Robert Lewandowski zdobył dwunastą bramkę w sezonie piłkarskiej Bundesligi, a jego Bayern Monachium zremisował na wyjeździe w 8. kolejce z Augsburgiem 2:2, tracąc gola w końcówce meczu.

Polski napastnik już dwie kolejki temu został pierwszym piłkarzem w historii Bundesligi, który w pierwszych sześciu kolejkach sezonu zdobył 10 goli. Teraz - po ośmiu rundach - ma już 12 trafień.
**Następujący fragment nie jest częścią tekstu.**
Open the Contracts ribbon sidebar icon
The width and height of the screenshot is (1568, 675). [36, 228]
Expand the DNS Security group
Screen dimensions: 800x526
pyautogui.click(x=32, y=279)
W sobotę Lewandowski, który zagrał całe spotkanie, pobił klubowy rekord pod względem liczby kolejnych meczów z golem (licząc wszystkie rozgrywki). 31-letni piłkarz trafił w jedenastym spotkaniu z rzędu, w tym w jednym Pucharu Niemiec i dwóch w Lidze Mistrzów. Dotychczasowy rekord należał od 2000 roku do Carstena Janckera.

Łącznie we wszystkich meczach obecnego sezonu Lewandowski zdobył 16 bramek.

Polak przy okazji wyrównał rekord Bundesligi, który przed czterema laty ustanowił Pierre-Emerick Aubameyang. W sezonie 2015/16 Gabończyk, grający wówczas w Borussii Dortmund, strzelił gole w pierwszych ośmiu ligowych meczach (wówczas łącznie 9 w tych spotkaniach). Polak również trafił we wszystkich meczach ośmiu kolejek Bundesligi, na dodatek zaliczył w tym czasie więcej bramek.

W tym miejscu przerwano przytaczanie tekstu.